Raddoppiati i casi di influenza È la bestia nera di bimbi e giovani

Il medico sentinella Sessa conferma: «Peggior epidemia degli ultimi dieci anni». Sono cresciuti del 100% anche gli anziani finiti in ospedale. Tante le polmoniti

– «Insieme a quella del 2005, questa stagione influenzale è una delle più pesanti degli ultimi dieci anni». A dirlo è il medico sentinella. E la colpa è tutta della riduzione di vaccini somministrati. La campagna antinfluenzale quest’anno ha subito una battuta d’arresto a seguito del ritiro dal mercato di alcuni lotti vaccinali sospettati (e poi scagionati) di avere causato la morte in alcuni

pazienti. Così c’è stata una brusca impennata dell’epidemia influenzale che in una settimana ha fatto registrare più casi tra i giovani e i giovanissimi. Soprattutto tra i bambini, con un raddoppio dei casi. È quanto mostra l’ultimo aggiornamento dei medici sentinella di Influnet, secondo cui «il numero di casi stimati è pari a circa 600mila per un totale, dall’inizio della sorveglianza, di circa due milioni».

Il rapporto segnala un «brusco aumento del livello di incidenza delle sindromi influenzali, più evidente nella fascia di età pediatrica e in quella dei giovani adulti». In particolare, «nelle fasce di età pediatrica il numero è raddoppiato».
Il livello di incidenza, arrivato a 30 casi per mille assistiti, viene definito «lievemente superiore a quello osservato nelle precedenti stagioni e simile a quello del 2010-2011». Nella fascia di età 0-4 anni l’incidenza è di 27,95 casi per mille assistiti, mentre nella fascia 5-14 anni è pari a 13,15 per mille. Tra i 15-64enni si registrano 7,88 casi per mille, mentre fra i 65enni e oltre 5,65 casi/mille.
Ma non solo. «Stando ai dati – continua Sessa – gli anziani colpiti dal virus e che hanno poi necessitato di ricoveri, soprattutto a causa di polmoniti, sono raddoppiati. E il picco del l’incidenza del virus deve ancora arrivare. Infatti, è previsto a cavallo tra questo weekend e la prossima settimana».
Per quanto riguarda le cure, gli esperti consigliano di restare al caldo soprattutto nei primi giorni in cui si avvertono i sintomi, evitando così gli sbalzi di temperatura, che potrebbero rendere la situazione più complessa, prendendo farmaci generici e sintomatici.

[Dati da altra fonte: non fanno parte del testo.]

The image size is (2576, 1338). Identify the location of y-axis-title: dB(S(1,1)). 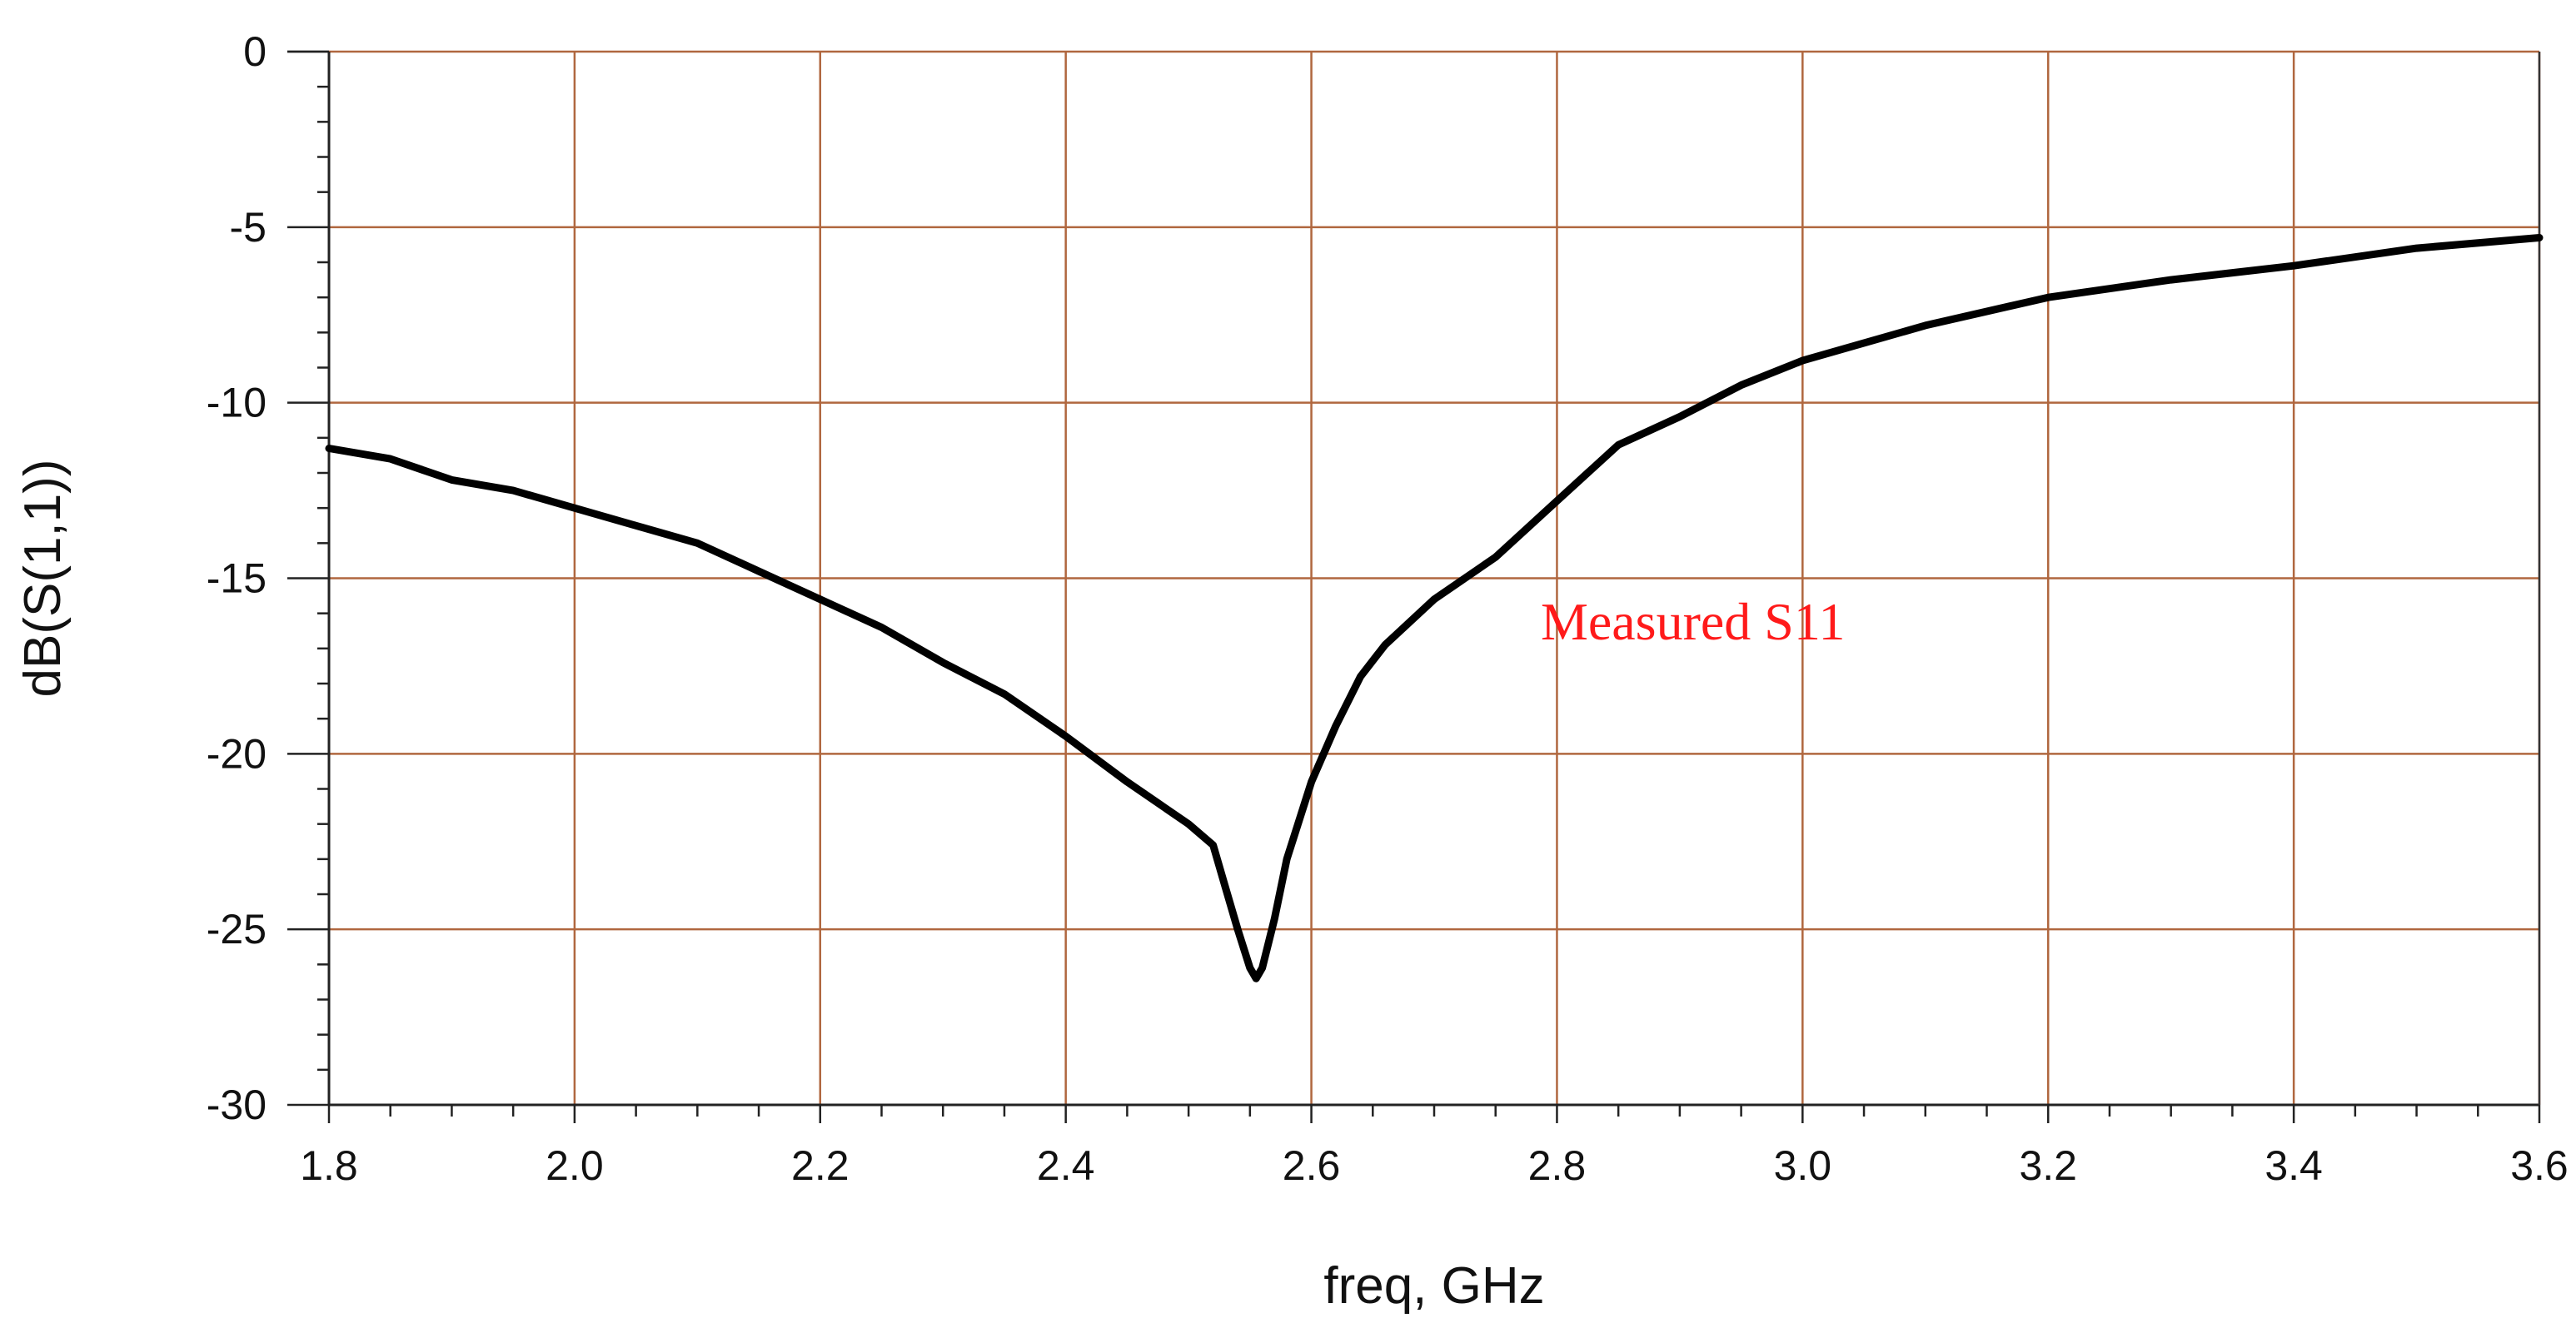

«Non bisogna correre dal medico, dalla guardia medica e men che meno al Pronto Soccorso. Siamo tutti, in questo periodo, oberati di lavoro e viene data la precedenza ai cadi più complessi».
«L’influenza non è un’emergenza se colpisce le persone normalmente sane. Quando arrivano i primi sintomi dell’influenza, prendere farmaci a base di paracetamolo, stare in casa e attendere. Se dopo tre giorni la febbre alta persiste, allora rivolgersi al medico o alla guardia medica».
Bere tisane calde, evitare pasti pesanti, preferendo cibi leggeri e liquidi, come ad esempio il brodo oppure i passati di verdure. Mangiare tanta frutta di stagione, in particolar modo le arance e lavarsi spesso le mani.
Ma non tutti seguono questi consigli e vanno in panico, intasando le sale d’attesa dei Pronti Soccorsi e quelle dei propri medici di base. «Il rapporto con i pazienti è sempre problematico perché non si fidano e non ascoltano i consigli che vengono loro dati. Purtroppo, è una questione di educazione alla salute che spesso manca per poi tradursi in corse ansiogene nei reparti di Emergenza-Urgenza».